Portland is one of my favorite cities on the planet. Here is why:
1.) I love Powell’s. It’s a sight to behold, this city-block sized bookstore. Everyone goes on about it so, I will not.
2.) Once, while at a farmer’s market, I had my palm read by an elderly woman while sitting on an upside down paint bucket under a tarp, and what she said tweaked me out for a month.
3.) I once waited 100 hours to eat at a restaurant and had pumpkin enchiladas that almost made me fall from my chair.
4.) Great guitar shops downtown.
5.) Reed College is nearby, which hosts the Tin House writer’s conference (and has a terrific reading series).
6.) Wordstock.

Wordstock is an annual, two-day literary festival that features readings, panels, and writing workshops. It is the largest event of its kind in the region, and it’s aMAzing, particularly because of the workshops. Unlike many festivals, which tend to feature only panels and readings, goers can take quick workshops by well known authors; for instance, Benjamin Percy’s workshop last year on using tropes as the building blocks of plot, character, and thematic development and Baharati Mukhuerjee’s workshop this year on self-editing.






This year, I was invited to Wordstock to read, sit on a panel, and teach a workshop. Talk about a huge honor. I was beyond excited.

Driving to Portland is usually fun, but this time it was nuts. While driving through Olympia something fell from an overpass and smashed into my windshield. It FELT like a brick, and a small crack emerged at the bottom of the glass. I watched as it trickled upward while I drove, and it became increasingly clear  that I might need to call and say I couldn’t make it because my windshield was gone. But I drove with my fingers crossed, eyeing my GPS, until finally – thankfully – I crossed the Columbia River separating Washington from Oregon. Pulling into Portland, my GPS steered me the wrong way, but intuition led me to the convention center where I was set to read. I parked my car and ran inside.

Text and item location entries

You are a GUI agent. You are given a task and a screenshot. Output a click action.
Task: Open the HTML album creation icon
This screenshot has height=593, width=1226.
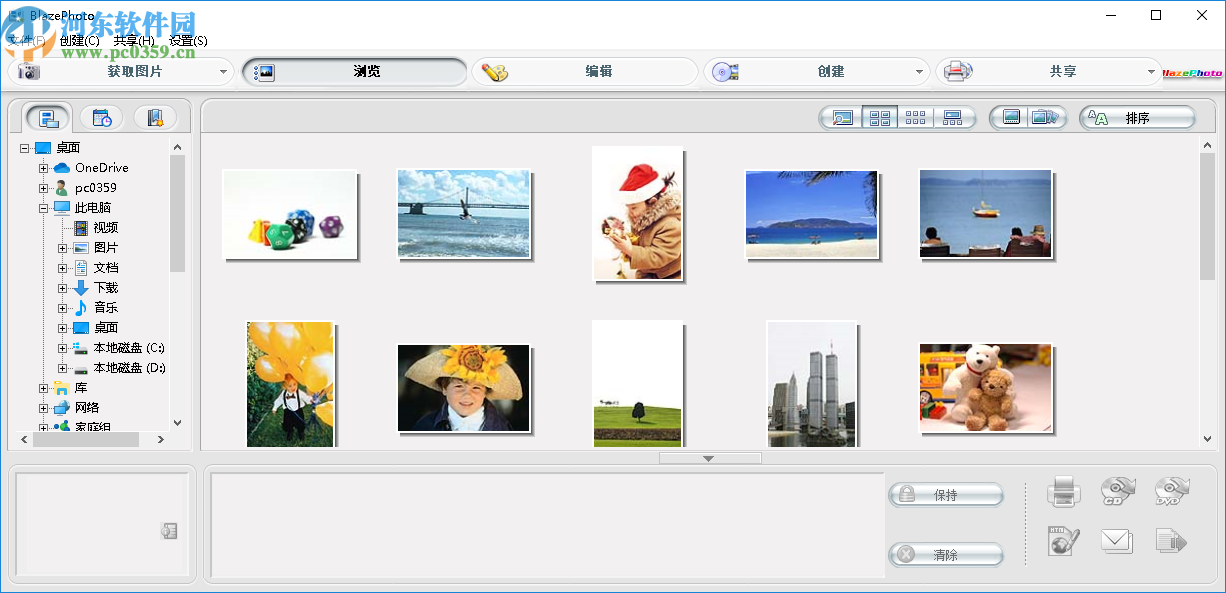tap(1063, 542)
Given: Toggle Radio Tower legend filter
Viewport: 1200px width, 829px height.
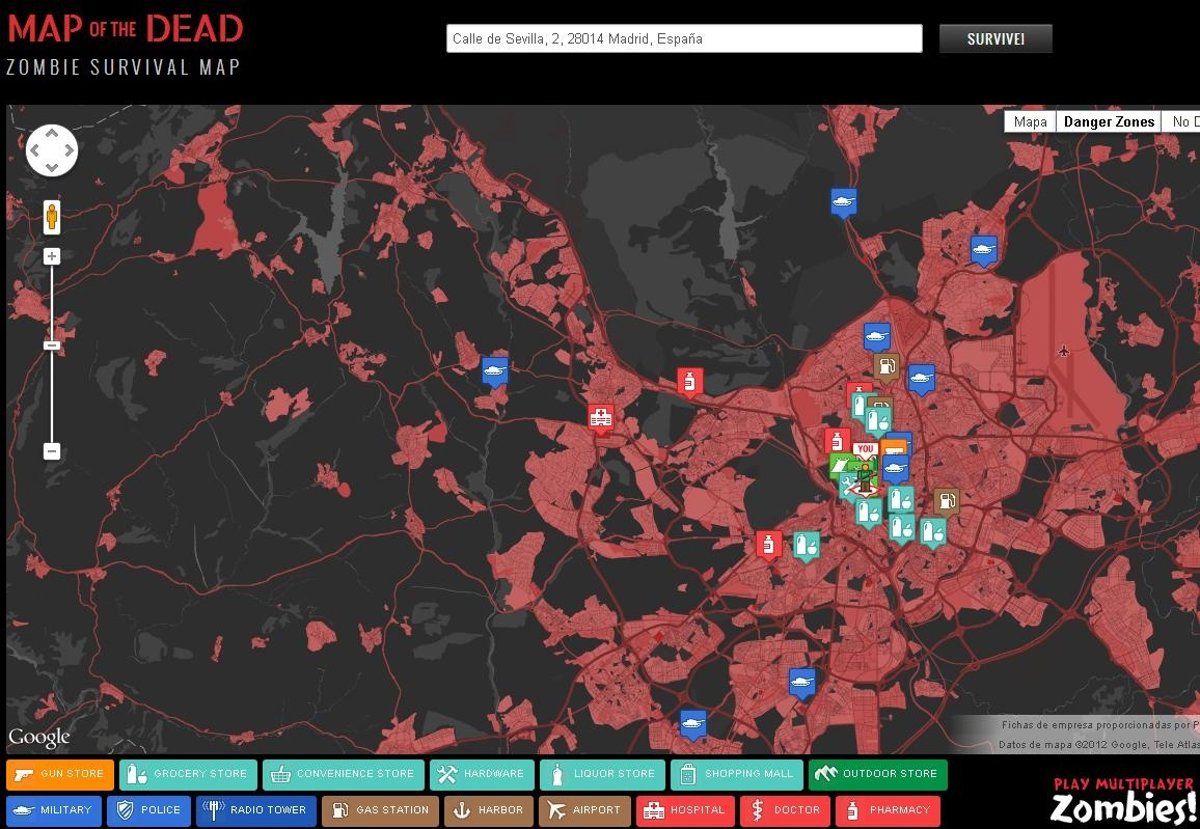Looking at the screenshot, I should point(257,811).
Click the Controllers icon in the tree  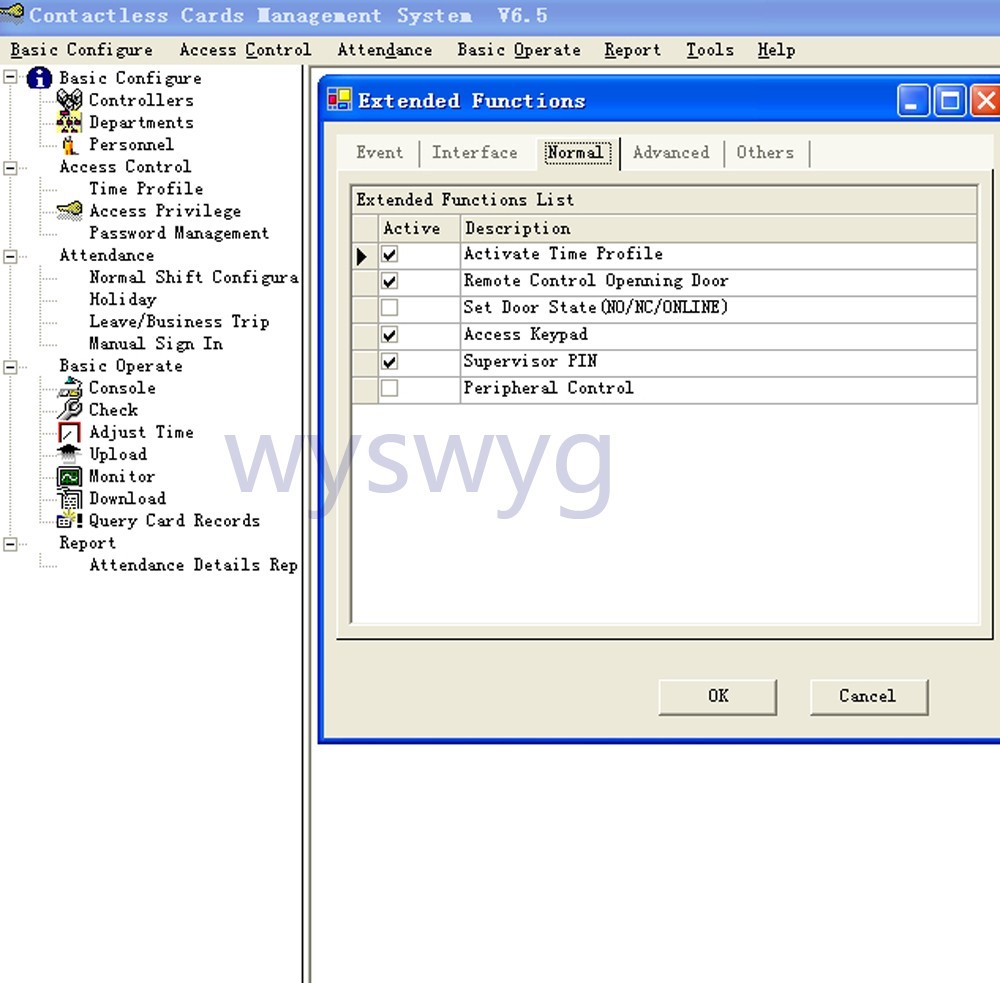69,100
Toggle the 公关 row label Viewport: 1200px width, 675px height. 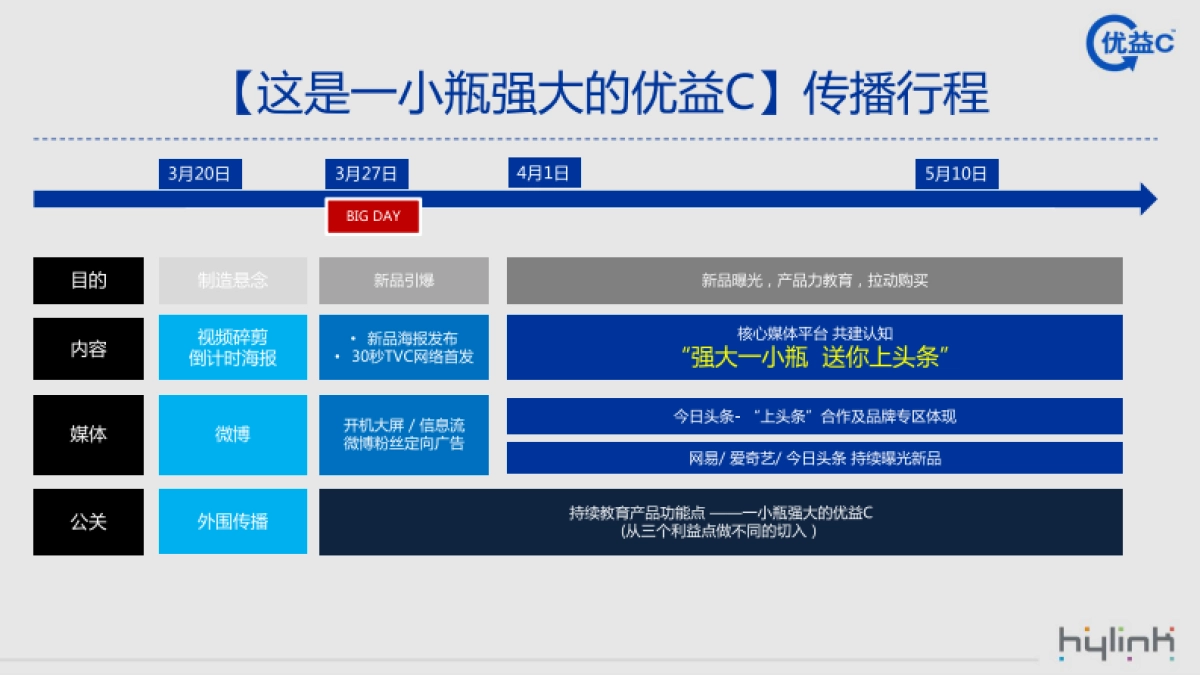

_Directive A_:
In the post about Portland, which river does the writer cross to get from Washington into Oregon?
_Directive B_:
Pick up the post about Portland and Wordstock after its final sentence and write what comes next.

_Written answer A_:
The Columbia River.

_Written answer B_:
Soon I met Mellisa Huggins, my former student, a terrific writer, and now an Eastern Washington University MFA grad who coordinates the GetLit Festival in Spokane (a festival that also features workshops), and then I met my reading partner Manuel Munoz. I read first, and he went after, reading a scene from his terrific novel, What You See in the Dark, where a 23 year old woman has sex with a younger man for his first time in a car at a drive-in. We then took questions about capturing certain settings/locations in certain time periods and how to structure books. He is a phenomenal reader with great pacing, and a very articulate way of talking about writing.


We were then whisked away to the author signing area, which was interesting and – I think – a smart thing to have, where writers sat at tables and signed books and talked with people. Afterward, we went to see Marjorie Sandor and Cheryl Lu-Lien Tan read.

It was approaching evening, and I was wiped out from the three hour adrenaline rush that came from the drive+reading, so I wanted to get to my hotel room. I found my Jeep and drove over to my hotel, a place called the Inn at the Convention Center, caught up on baseball and worked on my talk for the morning’s panel.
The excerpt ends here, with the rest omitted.